In almost all areas of Scotland you will find a forest. As the 21st of March is known as the International Day of Forests, I’ll take you on a (virtual) tour of some spectacular woodlands! As with being outside generally, there are a lot of health benefits associated with being outside in a forestry environment. If you are planning to make a trip to the north of Scotland, I would highly recommend taking the time to enjoy the forests, because they can be enjoyed at any time of the year.
My go-to site for finding walks is the walkhighlands website; I regularly look up walking routes if we are heading to an unfamiliar place. It’s such a mine of reliable information about walking routes, underfoot conditions and points of interest.
The Cairngorms National Park has a number of forests within the nature reserve, and I think one of my favourites has to be at Loch Morlich. You can walk round the whole loch, with views up to stunning peaks including Cairn Gorm, which is the sixth highest mountain in Scotland.
I’ve visited Loch Morlich both in the depths of an icy winter when the beach fringes are covered with snow, and the heights of summer. At its most busy times, crowds flock to enjoy watersports, a picnic or even some sunbathing time!
Heading east to Aberdeenshire’s Balmoral Estate, this forest walk takes in views of the Royal Family’s Scottish residence at Balmoral Castle, as well as a number of cairns which were erected by Queen Victoria to celebrate key dates during her reign. It’s always worth checking to see if it’s possible to do the walk, as the estate is closed to the public when the Royal Family are in residence.
An estate that is slightly more accessible than Balmoral is Brodie Castle in Moray, which I visited back in 2016. This tree dwarfed the castle!
Heading back to the Highlands, possibly Caithness’s most popular forest is Dunnet Community Forest. It has only recently (2021) transferred ownership to a local community group where there are big plans to improve the visitor facilities. The forest trail is popular with families because there are a lot of sculptures to find!
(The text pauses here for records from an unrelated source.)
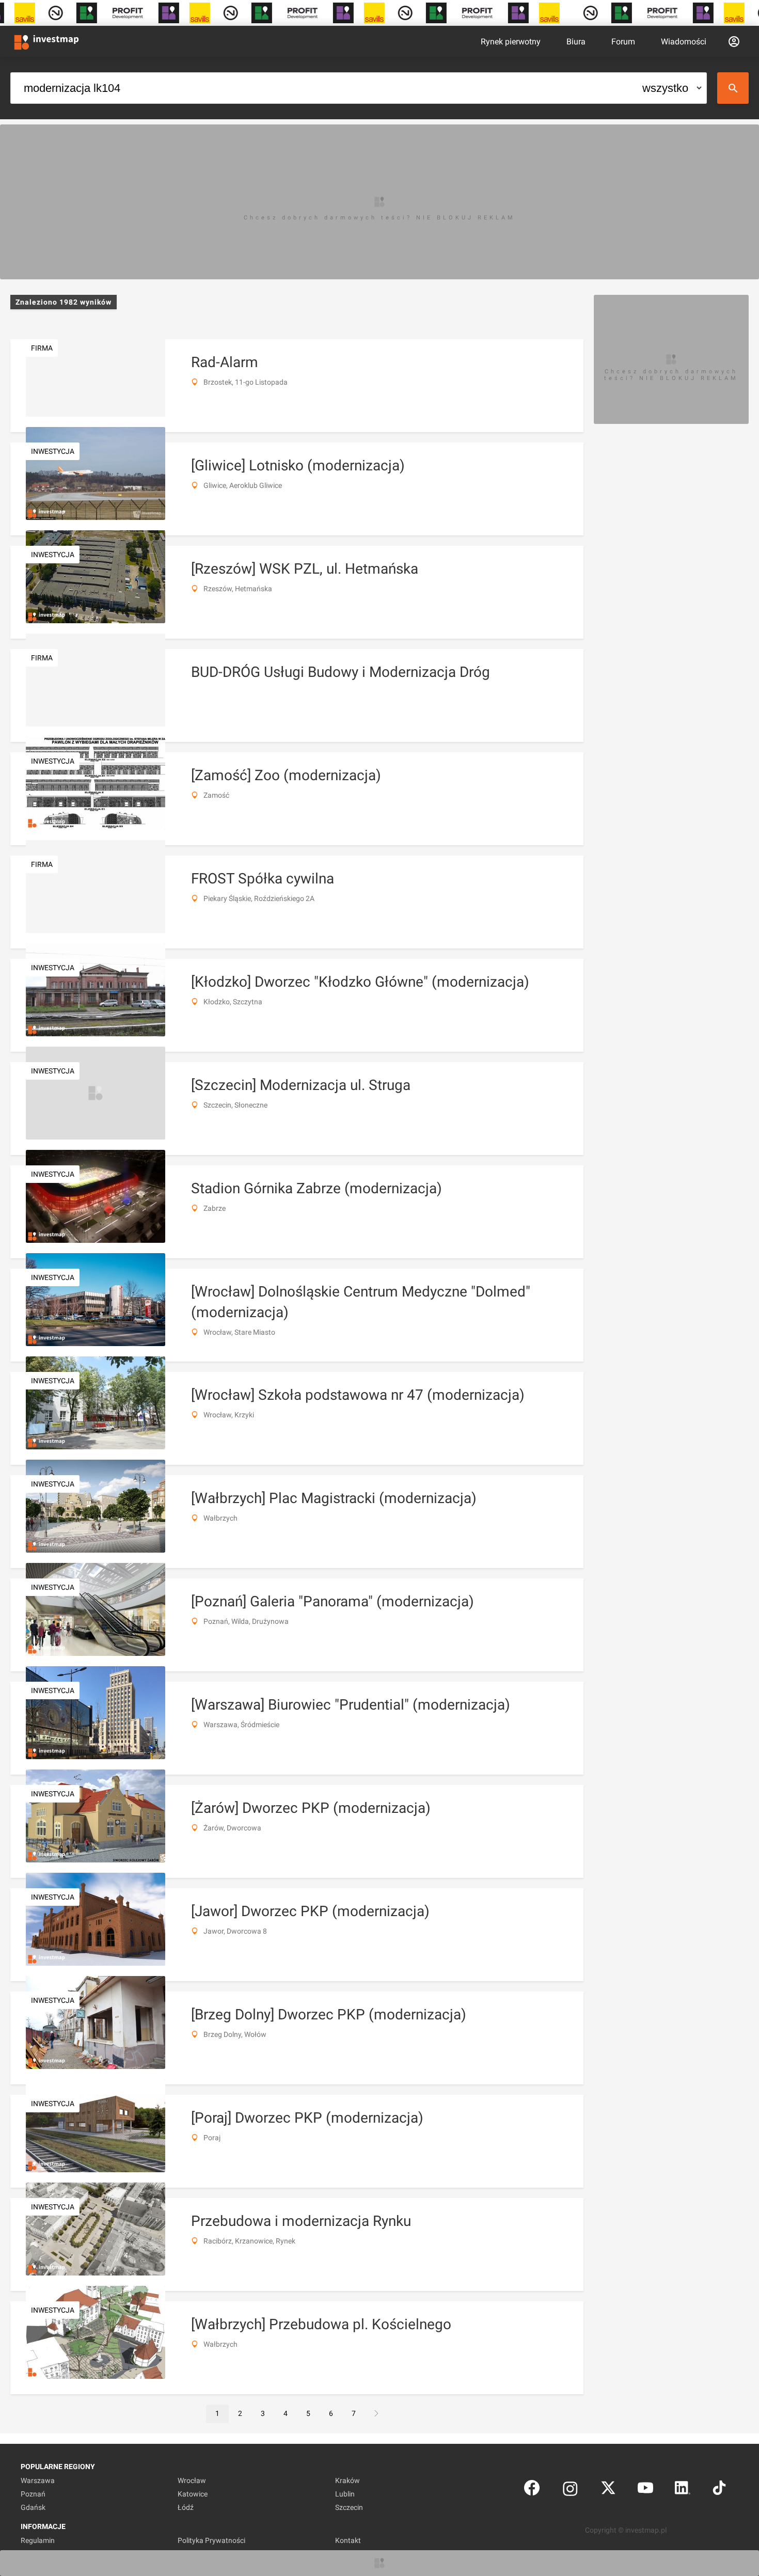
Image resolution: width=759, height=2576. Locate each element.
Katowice (193, 2494)
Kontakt (348, 2540)
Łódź (186, 2507)
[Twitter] (608, 2490)
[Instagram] (570, 2490)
It’s also just across the road from Dunnet beach which is well worth a visit.
Slightly further south on the North Coast 500, the Big Burn walk at Golspie is a favourite route of ours, especially if we are breaking up a road trip to Inverness. For a very easy and brief walk (less than 15 minutes on the flat) you are rewarded with some stunning waterfalls!
I hope you’ve enjoyed the round-up of my favourite forests.